Goal of the exercise: Your task is to copy the lines from the line containing "Image resolution: width=600" through the end of the listing below, both included, without any pictures.
### Supplied data
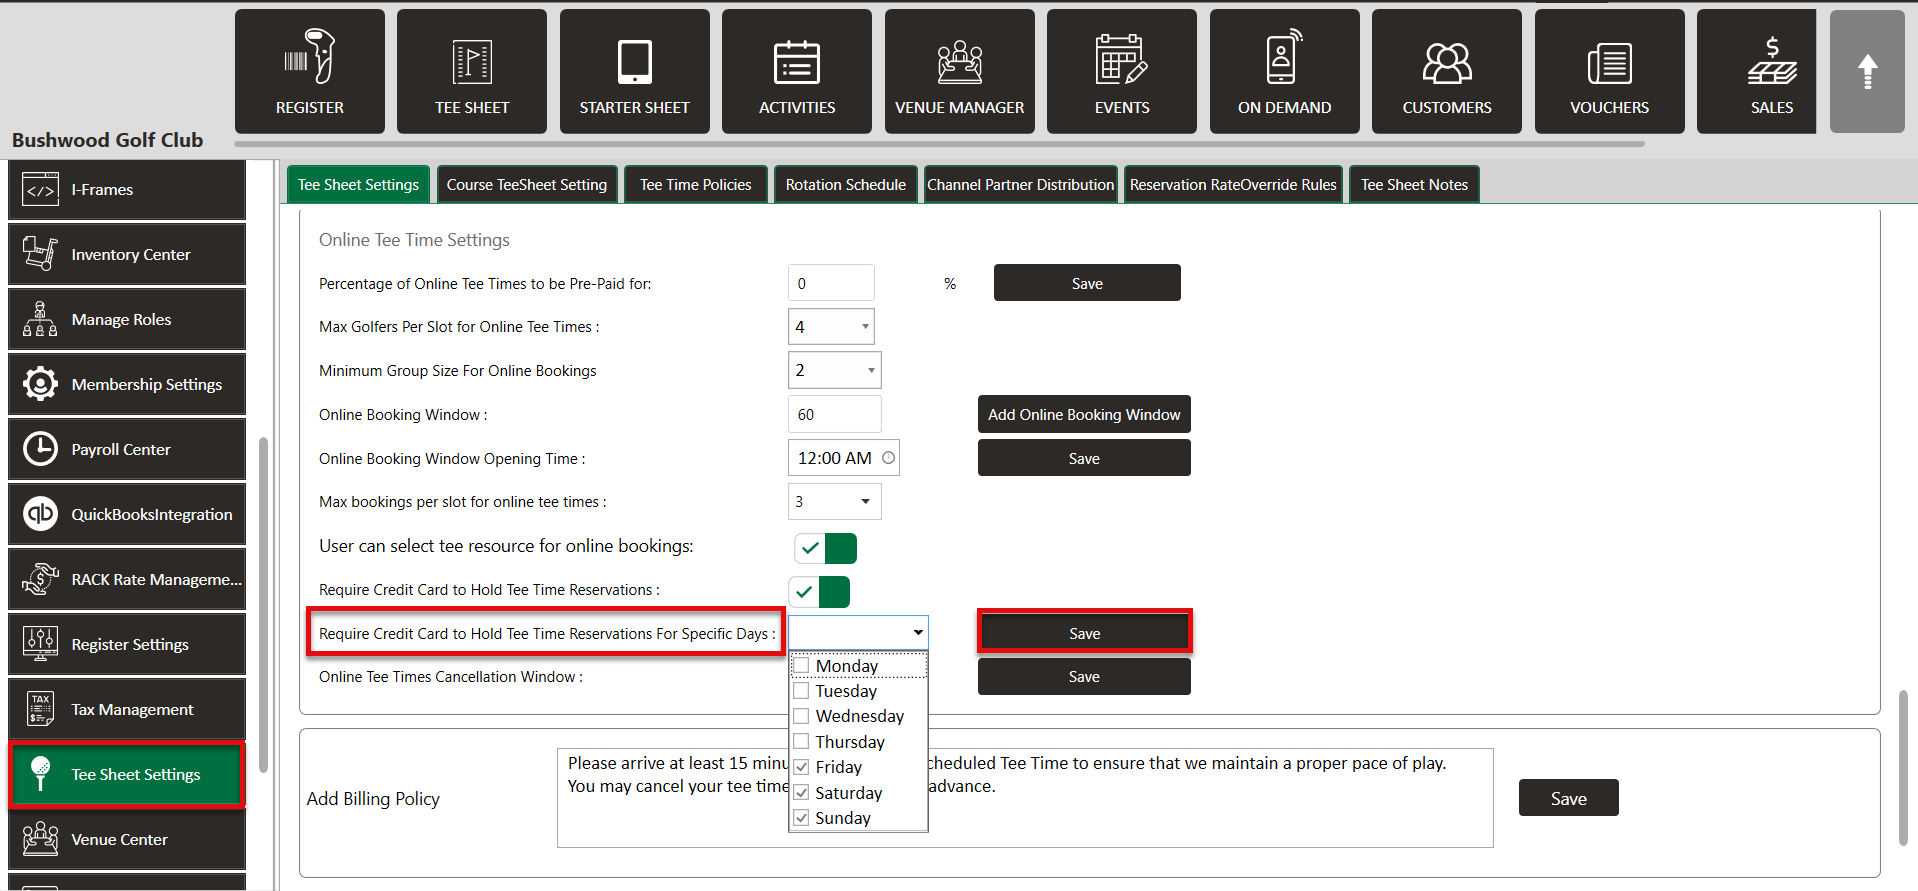Click the Events calendar icon
This screenshot has height=891, width=1918.
(1121, 59)
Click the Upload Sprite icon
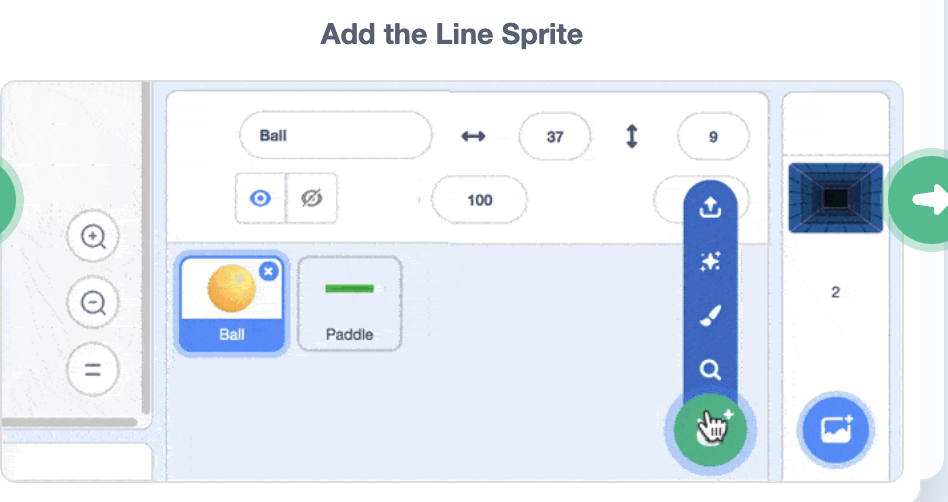 pos(710,208)
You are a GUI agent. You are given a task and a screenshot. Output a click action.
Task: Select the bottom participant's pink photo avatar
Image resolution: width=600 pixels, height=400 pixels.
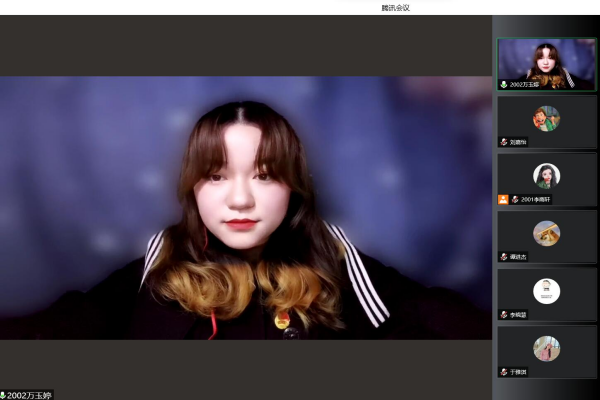click(x=546, y=348)
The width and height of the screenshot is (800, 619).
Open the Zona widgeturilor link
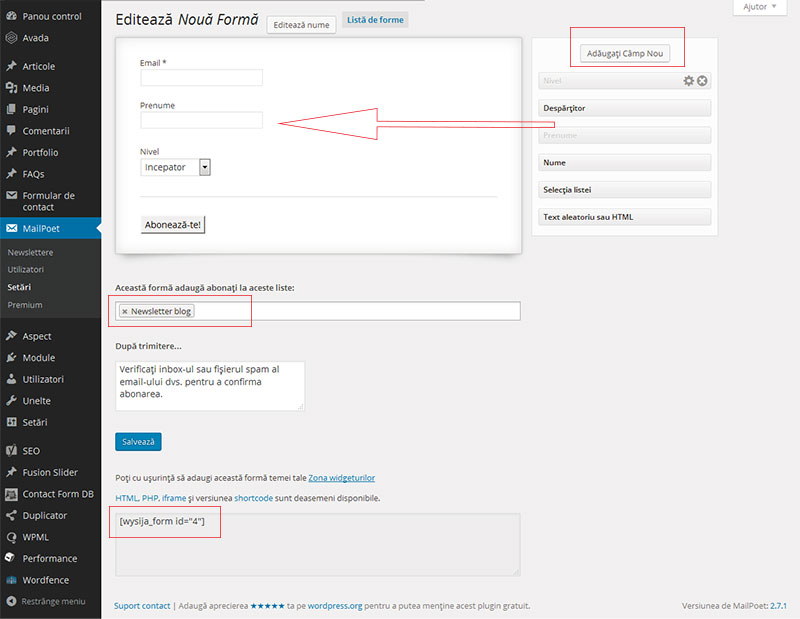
######
Answer:
Image resolution: width=600 pixels, height=400 pixels.
click(x=546, y=348)
The width and height of the screenshot is (800, 619).
Open the Zona widgeturilor link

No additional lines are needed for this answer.